Case Presentation: A 33-year-old Filipino male with prior long history of latent tuberculosis, active smoking who presented with one month of progressive abdominal pain, decreased appetite, weight loss, and new periumbilical bruising. Examination revealed a thin, afebrile man with distended abdomen, shifting dullness, and periumbilical ecchymosis. Laboratory studies showed microcytic anemia and thrombocytosis otherwise unremarkable. CT and MRI of the abdomen/pelvis demonstrated ascites and findings concerning peritoneal carcinomatosis. Paracentesis revealed low-SAAG, lymphocytic-predominant fluid with elevated protein and adenosine deaminase. Fluid cultures and AFB smears were negative. Definitive diagnosis was made on peritoneal biopsy, which showed necrotizing granulomas and acid-fast bacilli and positive MTB PCR, confirming peritoneal tuberculosis. Surprisingly, chest x-ray was negative for pulmonary infiltrates. The patient was started on standard RIPE therapy but developed hepatotoxicity requiring temporary discontinuation and outpatient follow up.

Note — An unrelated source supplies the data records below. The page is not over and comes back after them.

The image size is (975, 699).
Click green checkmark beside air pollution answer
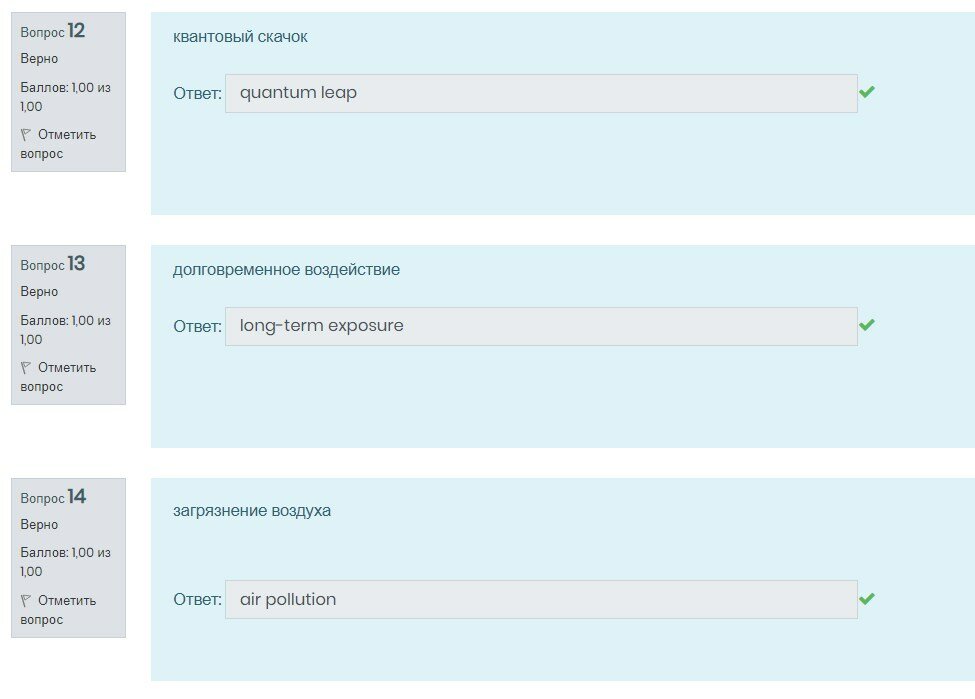[867, 599]
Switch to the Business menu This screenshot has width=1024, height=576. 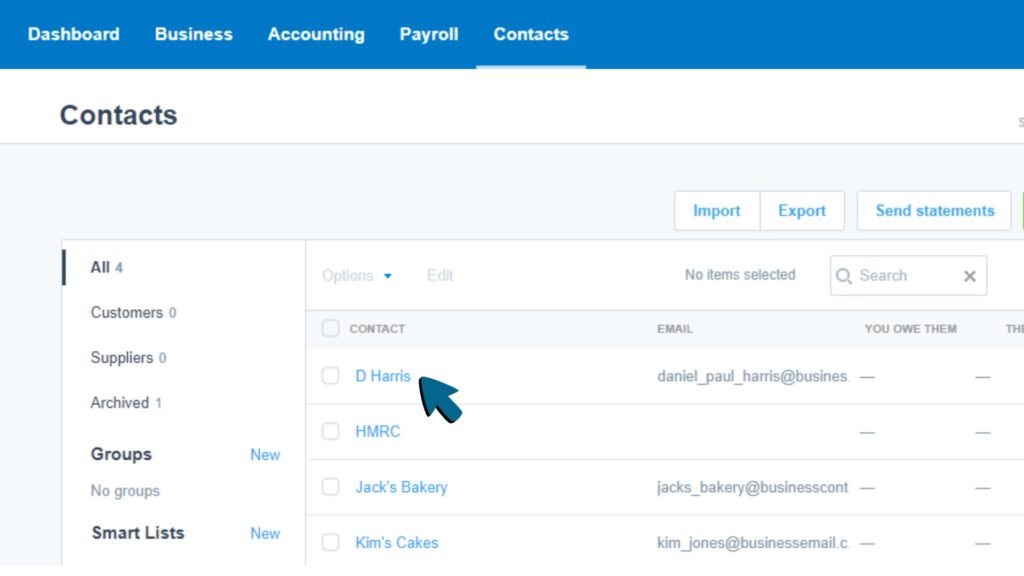pos(193,34)
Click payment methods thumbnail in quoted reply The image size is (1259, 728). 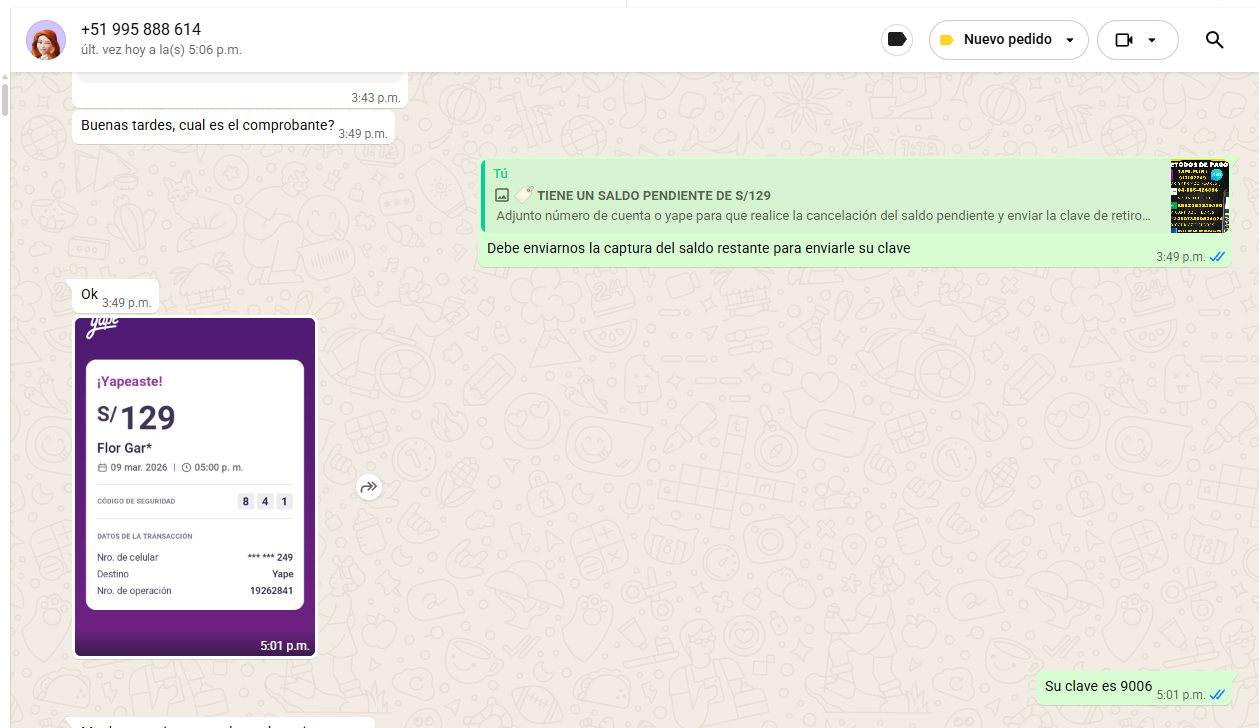[x=1198, y=196]
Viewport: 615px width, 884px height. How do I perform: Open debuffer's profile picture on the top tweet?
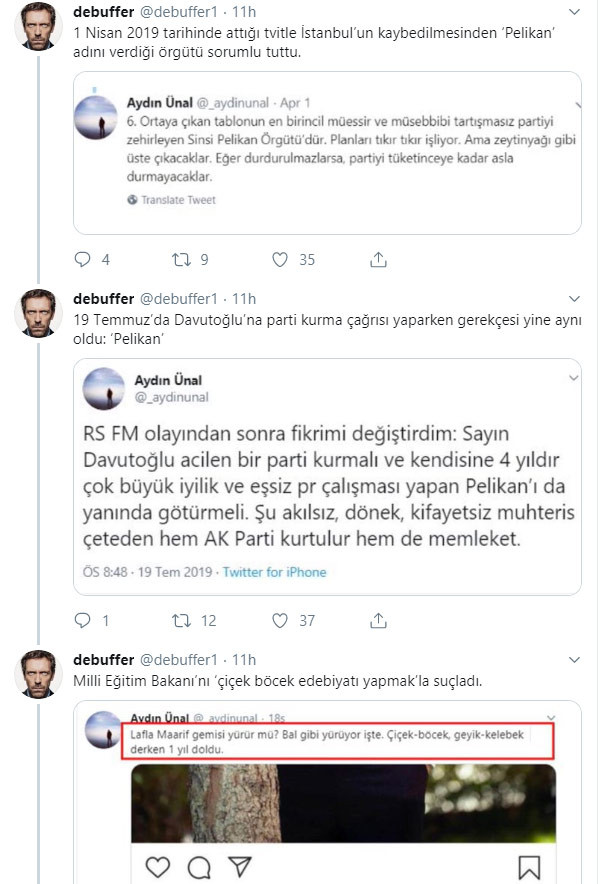tap(37, 24)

Discussion: Peritoneal tuberculosis is an uncommon form of extrapulmonary tuberculosis and often mimics peritoneal carcinomatosis, leading to diagnostic delay. Chronic ascites in the absence of liver disease is the most frequent manifestation [1]. Risk factors include HIV infection, diabetes mellitus, treatment with anti–tumor necrosis factor, and hepatic cirrhosis [2]. Early recognition requires careful integration of demographic, clinical, and diagnostic data. Peritoneal tuberculosis frequently resembles malignancy on imaging and may have nondiagnostic ascitic fluid studies. Diagnosis is often delayed or missed due to non-specific clinical presentation, long incubation period for AFB cultures which takes 4–8 weeks, and high false-negative rates of AFB smears leading to a delay in starting treatment. Thus, when clinically suspected, a tissue biopsy is necessary for confirmation. Patients from TB-endemic regions remain at risk for reactivation, even years after treatment, and we should have a high degree of suspicion depending on the clinical picture. Although immunosuppression is the leading cause of reactivation, one should maintain suspicion even with immunocompetent patients as in our case. A lymphocyte-predominant, low-SAAG ascites should heighten suspicion. The elevated adenosine deaminase returned later but supports further workup [3–5].

Conclusions: This case highlights the importance of maintaining clinical suspicion for peritoneal tuberculosis in patients with epidemiologic risk factors and ascites of unclear etiology, particularly when imaging suggests carcinomatosis but routine studies are nondiagnostic. Early biopsy and timely management are important for preventing morbidity.